You can't trust that AI won't make freshman-level mistakes. It will. Repeatedly. Even when you tell it not to.
You can't trust that linters will catch it. They can't. The error is above their abstraction level.
What you can do:
- Performance tests as an after-the-fact safety net
- Real profiling (xctrace, Instruments) to measure, not guess
- Defense in depth: multiple layers, because no single layer covers everything
The defense isn't a wall. It's an onion. Layers upon layers. And when one fails, the next one catches it.
For the skeptics
"But Fernando, wouldn't a human programmer make the same mistake?"
A junior, yes. A senior, probably not — because they have the pattern internalized. But even a senior would do code review and catch it. The problem with AI-generated code is volume: 50 files in 10 minutes. Nobody reviews 50 files line by line. Discriminator fatigue is real.

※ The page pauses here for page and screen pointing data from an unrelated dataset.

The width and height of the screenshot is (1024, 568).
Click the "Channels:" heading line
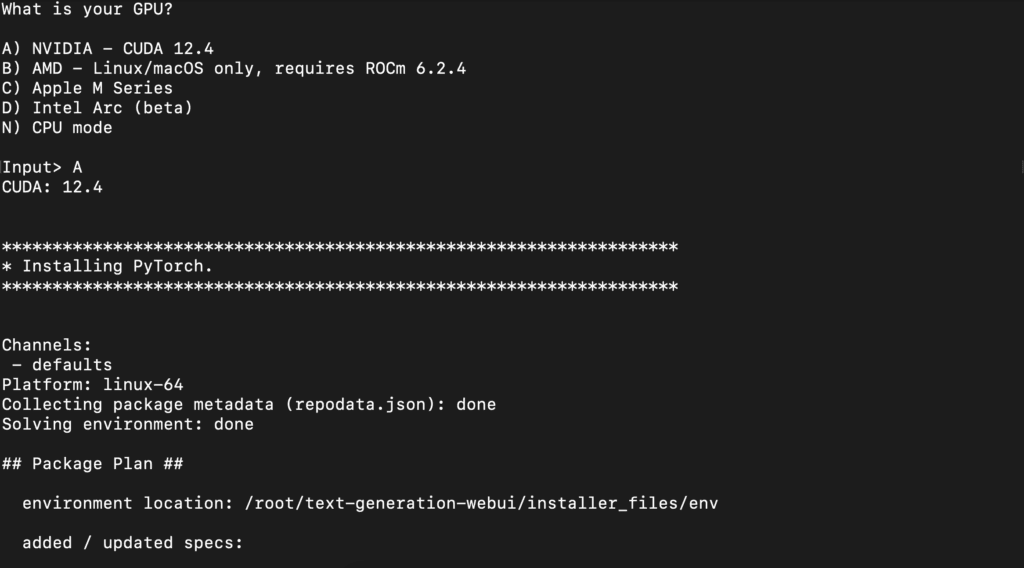(47, 345)
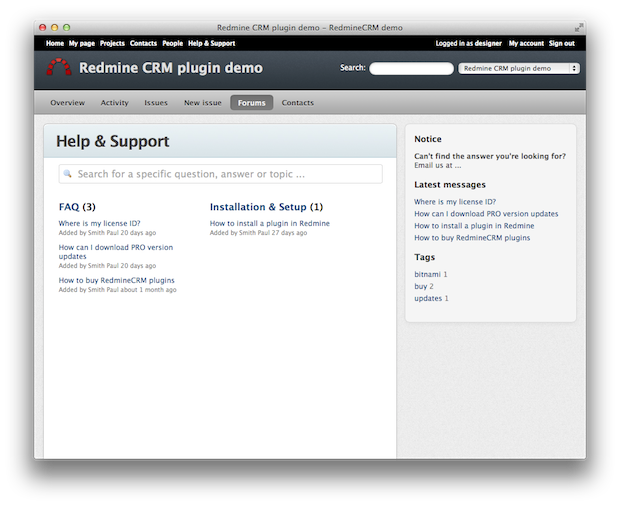Select the bitnami tag

point(427,274)
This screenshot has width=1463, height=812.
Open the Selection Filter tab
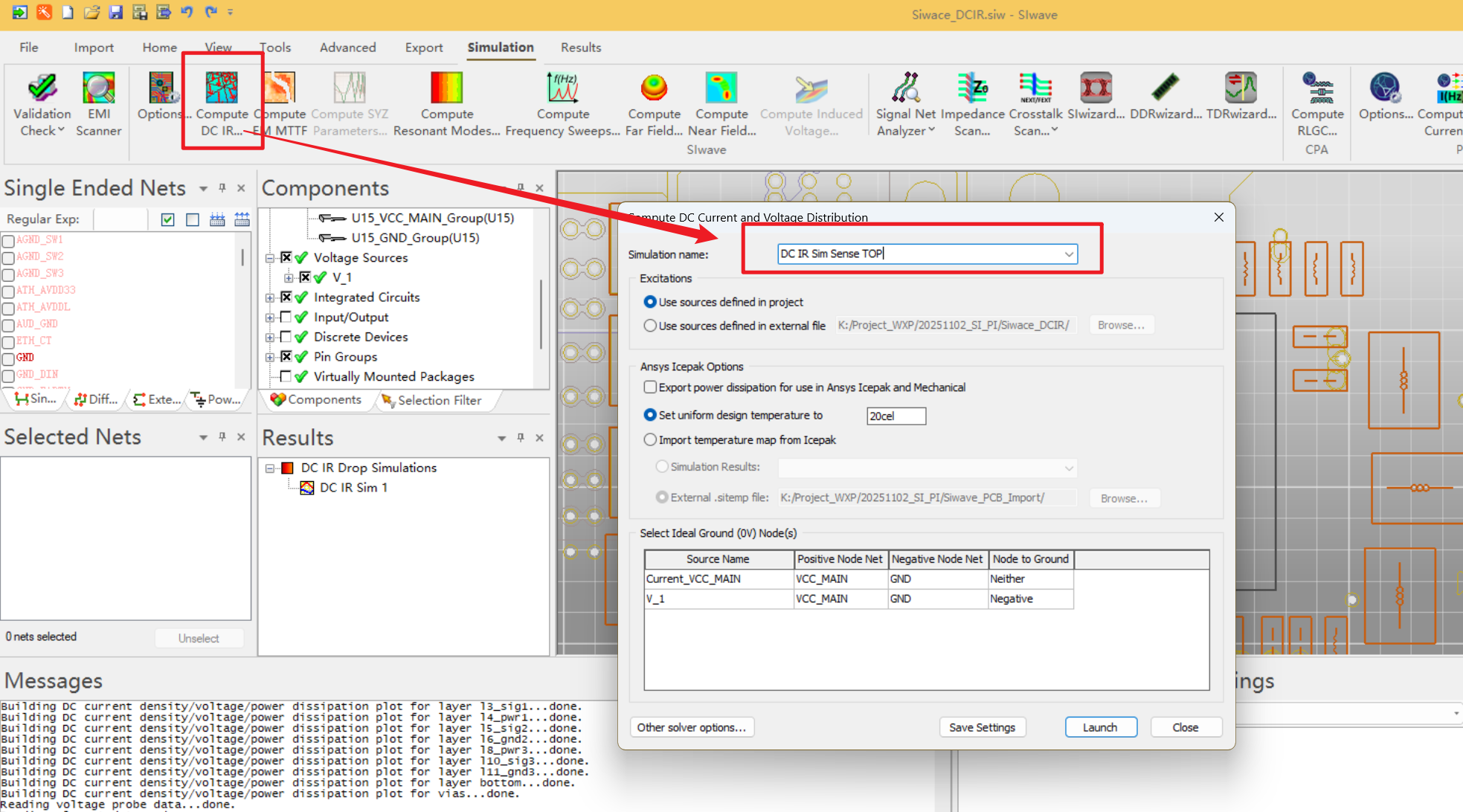(x=439, y=400)
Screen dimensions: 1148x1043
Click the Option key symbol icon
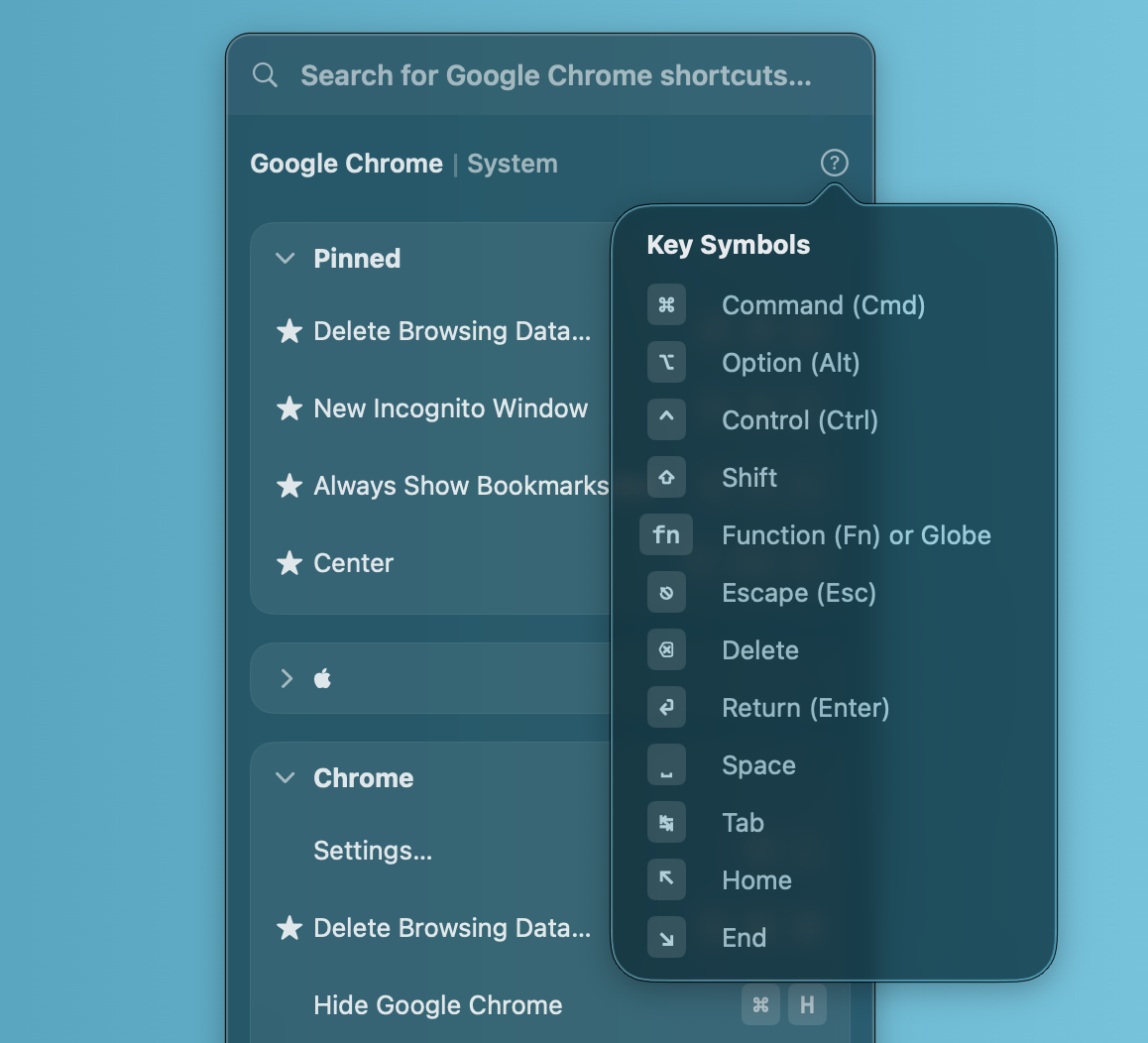666,363
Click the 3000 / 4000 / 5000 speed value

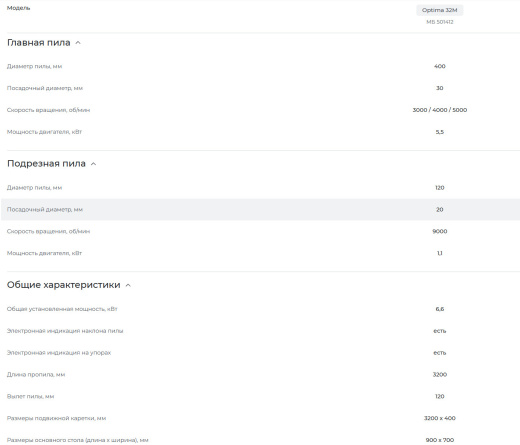pos(440,110)
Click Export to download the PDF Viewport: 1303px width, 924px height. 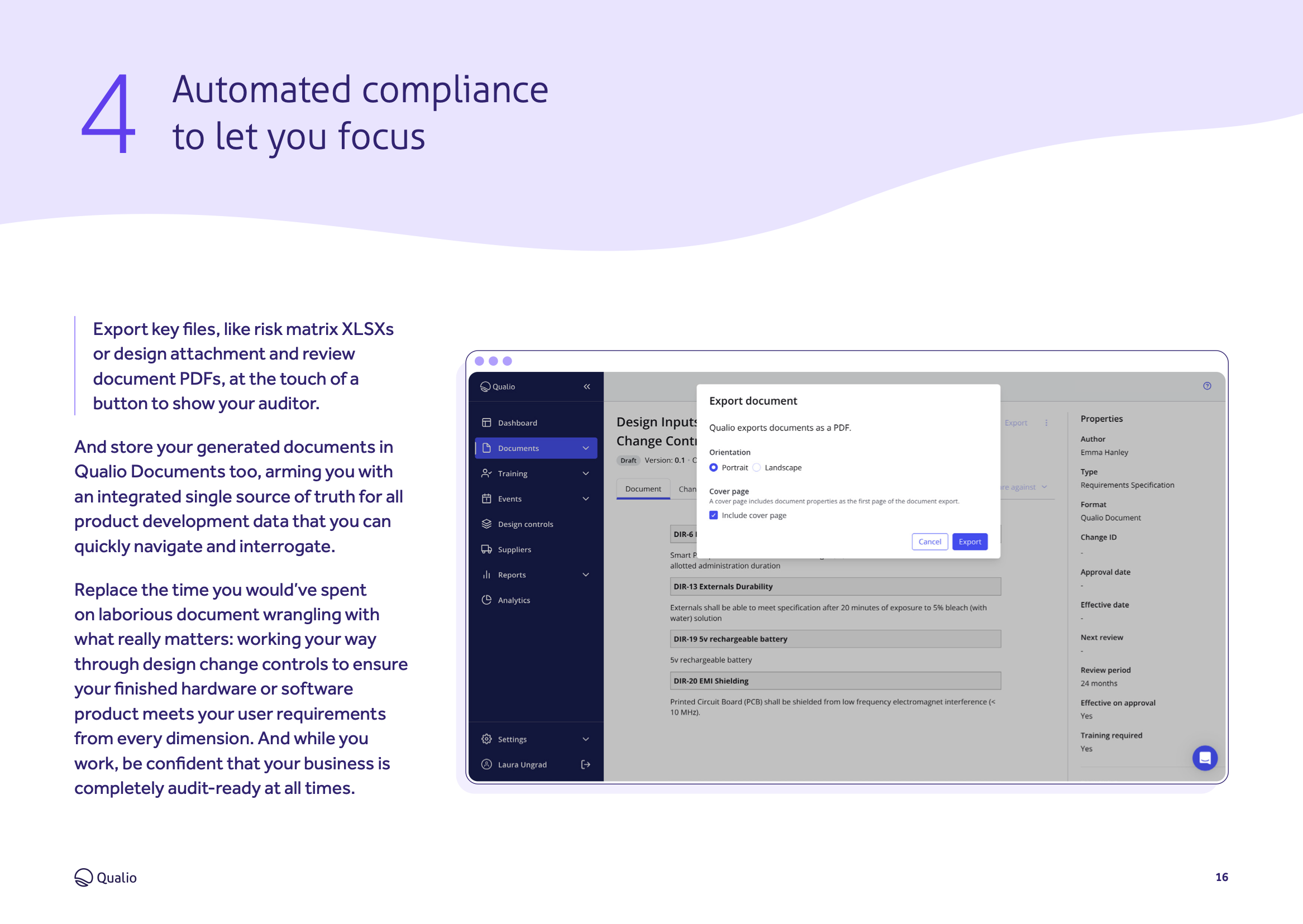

And that's why you need verification to be automatic, not human. The performance test doesn't get tired. It doesn't get distracted. It has no fatigue. It runs every time you do make test and tells you if something smells wrong.
It's the same principle I apply in the 5 defenses against hallucinations: the verification system must be external to the generator. If the AI writes the code, verification has to come from somewhere else. In this case, from a clock that measures how long it takes.